Una considerazione finale sulla crescita economica vista, però, da un angolo visuale geo-bio-fisico è obbligatoria. Uno sviluppo infinito non è, direi per definizione, possibile, come non lo è una crescita continua e senza soste del PIL, è dunque difficile illuderci che questi siano i veri parametri da tenere in considerazione. Varrebbe la pena di ricordare che l’economia è un sottosistema della biosfera e quando l’espansione economica attacca l’ecosistema, si sacrifica un capitale naturale che ha un valore superiore al capitale generato. Si tratta in definitiva di una crescita che produce più svantaggi che vantaggi e che impoverisce invece di arricchire, una specie di antieconomia (come la definisce l’economista Herman Daly). È ovvio che qualcuno trae comunque vantaggi da una crescita antieconomica, quindi non ha nessuna intenzione di cambiare, ma tutti gli altri entrano inevitabilmente in sofferenza. Il problema è che questo qualcuno possiede le leve del potere e ritiene che la sostenibilità sia solo una moda passeggera e che, prima o poi, si tornerà al mito della crescita infinita. Ma qualunque sottosistema, come quello economico, deve smettere di crescere e adattarsi alle leggi delle fisica che regolano il mondo naturale: un’economia in crescita perenne è semplicemente un’impossibilità biofisica. Purtroppo gli economisti pensano che il capitale prodotto dagli uomini sia un sostituto del capitale naturale e non, come è, semmai complementare. L’esempio della pesca è illuminante: la quantità di pesce oggi pescabile non è limitata dal capitale umano del numero delle navi da pesca disponibili, ma dal capitale naturale costituito dalla quantità di pesce che c’è in mare; se costruisco più navi non otterrò più pesci.

Un’evoluzione contro natura

Ma come si è arrivati a questo punto – viene da domandarsi – cosa è successo agli uomini, diventati così diversi dagli altri animali e così incapaci di rapportarsi al mondo naturale in maniera armonica?

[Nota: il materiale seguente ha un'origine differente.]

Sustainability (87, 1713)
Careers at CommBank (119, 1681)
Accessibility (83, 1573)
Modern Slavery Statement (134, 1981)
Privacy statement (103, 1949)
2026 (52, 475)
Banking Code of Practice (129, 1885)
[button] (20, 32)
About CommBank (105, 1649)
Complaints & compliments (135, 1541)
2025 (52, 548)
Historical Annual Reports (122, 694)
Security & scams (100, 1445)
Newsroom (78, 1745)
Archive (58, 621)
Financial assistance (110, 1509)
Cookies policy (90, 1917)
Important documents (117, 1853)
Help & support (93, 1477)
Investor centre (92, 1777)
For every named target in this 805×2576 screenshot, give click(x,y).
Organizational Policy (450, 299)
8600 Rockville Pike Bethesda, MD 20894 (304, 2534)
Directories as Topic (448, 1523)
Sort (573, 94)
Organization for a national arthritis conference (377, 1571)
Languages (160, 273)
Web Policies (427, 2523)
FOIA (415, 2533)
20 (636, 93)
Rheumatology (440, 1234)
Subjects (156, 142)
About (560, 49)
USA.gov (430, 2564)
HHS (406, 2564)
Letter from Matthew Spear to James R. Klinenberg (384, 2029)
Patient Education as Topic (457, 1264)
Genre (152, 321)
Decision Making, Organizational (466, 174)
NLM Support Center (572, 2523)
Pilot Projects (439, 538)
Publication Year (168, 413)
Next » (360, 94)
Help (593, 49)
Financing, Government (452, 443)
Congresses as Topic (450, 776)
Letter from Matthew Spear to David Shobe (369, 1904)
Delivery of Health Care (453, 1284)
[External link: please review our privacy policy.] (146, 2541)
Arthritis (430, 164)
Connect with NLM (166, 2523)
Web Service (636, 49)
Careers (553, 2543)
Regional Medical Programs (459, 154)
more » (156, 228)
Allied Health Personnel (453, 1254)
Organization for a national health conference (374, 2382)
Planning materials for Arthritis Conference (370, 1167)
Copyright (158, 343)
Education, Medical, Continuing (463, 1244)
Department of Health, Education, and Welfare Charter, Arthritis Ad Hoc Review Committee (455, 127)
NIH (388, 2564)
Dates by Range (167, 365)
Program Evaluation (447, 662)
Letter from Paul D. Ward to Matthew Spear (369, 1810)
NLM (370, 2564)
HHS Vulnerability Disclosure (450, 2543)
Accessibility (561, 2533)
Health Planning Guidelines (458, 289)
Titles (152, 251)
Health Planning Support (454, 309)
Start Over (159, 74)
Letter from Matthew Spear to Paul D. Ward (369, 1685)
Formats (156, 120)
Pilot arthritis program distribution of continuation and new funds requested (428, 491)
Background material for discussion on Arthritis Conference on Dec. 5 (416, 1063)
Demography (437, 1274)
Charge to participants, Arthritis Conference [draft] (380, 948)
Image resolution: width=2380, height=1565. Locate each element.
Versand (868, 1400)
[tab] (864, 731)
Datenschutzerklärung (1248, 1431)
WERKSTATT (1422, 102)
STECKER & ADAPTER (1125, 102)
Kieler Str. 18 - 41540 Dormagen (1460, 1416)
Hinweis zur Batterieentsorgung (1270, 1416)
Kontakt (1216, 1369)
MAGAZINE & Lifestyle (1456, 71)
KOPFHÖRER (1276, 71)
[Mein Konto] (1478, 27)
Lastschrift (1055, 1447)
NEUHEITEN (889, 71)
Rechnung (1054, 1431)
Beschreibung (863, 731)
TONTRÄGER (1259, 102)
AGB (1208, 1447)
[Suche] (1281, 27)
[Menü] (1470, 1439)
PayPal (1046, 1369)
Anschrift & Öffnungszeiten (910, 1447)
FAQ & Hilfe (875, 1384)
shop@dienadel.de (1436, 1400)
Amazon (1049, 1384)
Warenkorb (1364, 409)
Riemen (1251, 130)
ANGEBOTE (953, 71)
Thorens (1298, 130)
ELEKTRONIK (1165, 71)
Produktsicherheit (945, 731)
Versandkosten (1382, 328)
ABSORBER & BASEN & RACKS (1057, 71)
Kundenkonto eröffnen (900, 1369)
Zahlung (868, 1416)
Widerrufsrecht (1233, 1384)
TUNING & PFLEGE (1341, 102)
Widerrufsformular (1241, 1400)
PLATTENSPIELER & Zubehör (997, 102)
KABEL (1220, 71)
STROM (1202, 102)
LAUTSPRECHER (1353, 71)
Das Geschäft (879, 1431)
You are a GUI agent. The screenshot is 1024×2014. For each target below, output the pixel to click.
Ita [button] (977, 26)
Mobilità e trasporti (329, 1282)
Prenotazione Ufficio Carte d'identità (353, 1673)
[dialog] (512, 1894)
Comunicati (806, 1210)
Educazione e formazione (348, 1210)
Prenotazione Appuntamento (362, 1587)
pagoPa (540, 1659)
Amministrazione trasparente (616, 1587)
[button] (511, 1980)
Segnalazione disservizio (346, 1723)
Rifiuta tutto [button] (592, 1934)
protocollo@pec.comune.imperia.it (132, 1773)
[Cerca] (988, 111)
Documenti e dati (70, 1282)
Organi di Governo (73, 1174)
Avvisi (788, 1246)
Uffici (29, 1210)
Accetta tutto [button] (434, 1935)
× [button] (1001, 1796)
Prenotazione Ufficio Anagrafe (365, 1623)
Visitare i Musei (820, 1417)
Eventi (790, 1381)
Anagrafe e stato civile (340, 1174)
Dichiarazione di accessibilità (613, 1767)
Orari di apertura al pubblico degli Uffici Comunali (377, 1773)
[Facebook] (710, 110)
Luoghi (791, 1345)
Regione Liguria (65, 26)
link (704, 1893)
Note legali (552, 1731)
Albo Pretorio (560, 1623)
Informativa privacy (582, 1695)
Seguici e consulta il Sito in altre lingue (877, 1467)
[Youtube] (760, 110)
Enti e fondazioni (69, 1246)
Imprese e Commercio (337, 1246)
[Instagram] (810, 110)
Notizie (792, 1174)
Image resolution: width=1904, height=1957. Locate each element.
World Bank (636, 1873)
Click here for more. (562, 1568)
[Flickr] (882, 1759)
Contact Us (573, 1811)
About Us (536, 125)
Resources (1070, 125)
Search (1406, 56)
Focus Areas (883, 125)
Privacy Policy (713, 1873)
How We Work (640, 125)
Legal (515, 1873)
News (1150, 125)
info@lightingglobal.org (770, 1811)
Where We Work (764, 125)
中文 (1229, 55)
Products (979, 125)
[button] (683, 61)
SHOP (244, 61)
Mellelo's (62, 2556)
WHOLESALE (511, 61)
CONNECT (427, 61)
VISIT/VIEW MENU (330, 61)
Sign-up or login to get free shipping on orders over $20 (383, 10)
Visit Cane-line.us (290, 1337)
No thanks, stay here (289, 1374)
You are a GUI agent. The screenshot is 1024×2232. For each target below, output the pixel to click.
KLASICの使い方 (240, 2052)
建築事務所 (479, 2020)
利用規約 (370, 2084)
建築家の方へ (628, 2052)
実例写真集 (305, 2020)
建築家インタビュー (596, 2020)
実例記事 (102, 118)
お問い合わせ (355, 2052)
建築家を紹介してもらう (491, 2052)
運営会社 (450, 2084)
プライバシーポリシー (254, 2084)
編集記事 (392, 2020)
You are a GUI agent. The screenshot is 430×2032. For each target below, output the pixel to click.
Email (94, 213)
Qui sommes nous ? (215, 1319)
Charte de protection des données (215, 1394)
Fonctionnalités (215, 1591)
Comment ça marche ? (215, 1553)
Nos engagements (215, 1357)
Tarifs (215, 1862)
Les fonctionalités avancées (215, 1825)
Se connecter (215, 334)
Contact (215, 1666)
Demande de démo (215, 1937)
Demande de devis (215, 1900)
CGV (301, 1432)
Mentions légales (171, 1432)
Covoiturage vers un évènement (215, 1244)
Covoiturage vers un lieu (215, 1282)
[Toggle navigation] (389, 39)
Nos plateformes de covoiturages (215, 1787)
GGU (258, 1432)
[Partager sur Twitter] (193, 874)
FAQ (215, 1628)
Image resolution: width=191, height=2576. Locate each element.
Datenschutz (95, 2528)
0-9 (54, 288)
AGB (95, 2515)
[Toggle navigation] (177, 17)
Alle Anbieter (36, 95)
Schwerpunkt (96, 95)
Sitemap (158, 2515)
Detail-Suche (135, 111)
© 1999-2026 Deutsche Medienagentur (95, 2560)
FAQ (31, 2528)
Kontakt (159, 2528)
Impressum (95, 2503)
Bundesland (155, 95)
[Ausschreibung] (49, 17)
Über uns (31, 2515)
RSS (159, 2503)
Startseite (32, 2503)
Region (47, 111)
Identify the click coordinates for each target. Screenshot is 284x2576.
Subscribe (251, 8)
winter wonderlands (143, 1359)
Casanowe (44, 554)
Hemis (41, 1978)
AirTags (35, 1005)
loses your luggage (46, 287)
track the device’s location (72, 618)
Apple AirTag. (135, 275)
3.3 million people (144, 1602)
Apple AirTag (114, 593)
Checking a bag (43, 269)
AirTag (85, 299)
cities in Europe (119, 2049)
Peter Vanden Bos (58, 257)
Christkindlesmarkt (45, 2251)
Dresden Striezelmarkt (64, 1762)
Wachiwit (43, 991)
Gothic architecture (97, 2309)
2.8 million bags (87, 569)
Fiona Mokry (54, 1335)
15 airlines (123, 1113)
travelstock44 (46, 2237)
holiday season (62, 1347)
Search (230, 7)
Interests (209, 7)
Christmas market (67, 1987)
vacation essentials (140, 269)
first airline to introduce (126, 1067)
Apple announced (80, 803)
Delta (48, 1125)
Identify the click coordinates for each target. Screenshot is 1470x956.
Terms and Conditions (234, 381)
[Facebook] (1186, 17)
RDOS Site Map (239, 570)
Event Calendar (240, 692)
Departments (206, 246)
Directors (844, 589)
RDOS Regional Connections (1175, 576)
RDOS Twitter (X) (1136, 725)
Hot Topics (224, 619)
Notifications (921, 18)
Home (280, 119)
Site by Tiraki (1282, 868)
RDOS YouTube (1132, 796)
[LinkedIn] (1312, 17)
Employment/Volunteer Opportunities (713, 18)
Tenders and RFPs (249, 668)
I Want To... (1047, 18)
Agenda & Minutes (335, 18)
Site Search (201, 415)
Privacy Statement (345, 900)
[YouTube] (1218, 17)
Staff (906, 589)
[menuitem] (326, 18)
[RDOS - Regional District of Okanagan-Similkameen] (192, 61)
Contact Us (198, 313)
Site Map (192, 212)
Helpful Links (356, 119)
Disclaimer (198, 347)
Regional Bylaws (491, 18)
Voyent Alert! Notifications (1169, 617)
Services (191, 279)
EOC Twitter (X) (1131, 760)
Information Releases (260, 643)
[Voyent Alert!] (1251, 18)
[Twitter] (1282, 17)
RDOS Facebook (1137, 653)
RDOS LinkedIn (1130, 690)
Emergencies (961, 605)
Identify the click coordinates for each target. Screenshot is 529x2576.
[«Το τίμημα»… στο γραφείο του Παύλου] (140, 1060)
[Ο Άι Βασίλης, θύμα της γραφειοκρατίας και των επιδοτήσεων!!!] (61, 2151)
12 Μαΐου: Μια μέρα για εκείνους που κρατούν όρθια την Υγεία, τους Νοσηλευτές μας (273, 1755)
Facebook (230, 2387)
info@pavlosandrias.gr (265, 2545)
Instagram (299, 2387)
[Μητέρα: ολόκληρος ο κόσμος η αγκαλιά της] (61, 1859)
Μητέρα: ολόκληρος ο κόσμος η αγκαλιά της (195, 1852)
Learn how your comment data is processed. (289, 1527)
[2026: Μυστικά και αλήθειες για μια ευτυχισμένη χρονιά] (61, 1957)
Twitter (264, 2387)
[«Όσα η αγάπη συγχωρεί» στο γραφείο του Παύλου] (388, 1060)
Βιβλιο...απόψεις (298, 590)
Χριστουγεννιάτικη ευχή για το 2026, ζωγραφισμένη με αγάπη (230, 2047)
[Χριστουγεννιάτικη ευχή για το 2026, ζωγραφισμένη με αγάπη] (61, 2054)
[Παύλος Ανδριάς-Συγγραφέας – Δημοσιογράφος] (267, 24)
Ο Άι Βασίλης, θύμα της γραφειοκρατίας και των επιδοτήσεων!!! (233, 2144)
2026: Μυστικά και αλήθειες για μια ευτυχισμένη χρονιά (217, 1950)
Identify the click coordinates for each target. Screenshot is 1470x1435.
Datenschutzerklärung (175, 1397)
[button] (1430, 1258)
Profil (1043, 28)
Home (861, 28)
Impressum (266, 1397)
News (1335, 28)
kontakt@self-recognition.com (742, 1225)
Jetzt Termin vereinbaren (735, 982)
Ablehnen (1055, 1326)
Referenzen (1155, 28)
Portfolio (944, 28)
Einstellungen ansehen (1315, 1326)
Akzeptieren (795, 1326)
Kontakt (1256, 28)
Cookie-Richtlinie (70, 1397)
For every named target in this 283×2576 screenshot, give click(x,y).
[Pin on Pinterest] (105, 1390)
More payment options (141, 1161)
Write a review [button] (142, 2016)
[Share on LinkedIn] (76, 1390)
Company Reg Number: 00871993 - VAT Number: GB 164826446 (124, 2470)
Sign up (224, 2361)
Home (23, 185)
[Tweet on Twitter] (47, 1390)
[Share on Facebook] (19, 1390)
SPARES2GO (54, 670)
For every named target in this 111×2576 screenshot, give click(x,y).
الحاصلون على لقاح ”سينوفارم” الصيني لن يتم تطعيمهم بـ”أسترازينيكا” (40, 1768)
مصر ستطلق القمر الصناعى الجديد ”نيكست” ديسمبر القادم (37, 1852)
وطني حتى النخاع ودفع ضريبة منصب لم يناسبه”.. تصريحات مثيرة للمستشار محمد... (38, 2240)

È successo che ci siamo comportati per secoli come se l’ambiente fosse una semplice risorsa, il mero contenitore fisico dei minerali, delle risorse, dell’acqua o del paesaggio, lo scenario di cui fanno parte le piante e tutti gli animali. Abbiamo creduto che l’ambiente fosse il luogo dove vive l’uomo, non il sistema cui l’uomo indissolubilmente appartiene: una visione distorta che si è tramutata in un tragico errore di prospettiva. Forse un tempo l’uomo – pur già producendo cultura – è stato parte armonica del sistema Terra, quando la popolazione del pianeta non aveva raggiunto i sei miliardi di individui e non si era ancora dimostrata clamorosamente vera la visione malthusiana per cui le risorse si accrescono con una proporzione matematica, meno produttiva di quella geometrica secondo la quale, invece, cresce la popolazione. Ma oggi – diciamo a partire dal XIX secolo – l’attività produttiva dell’uomo è diventata un vero e proprio assalto che il Pianeta non riesce più a sostenere, e che, inoltre, non crea ricchezza che per pochi e impoverisce la Terra nel suo complesso.

Non sembri paradossale, ma i parchi sono uno degli ultimi rimedi a tutto questo.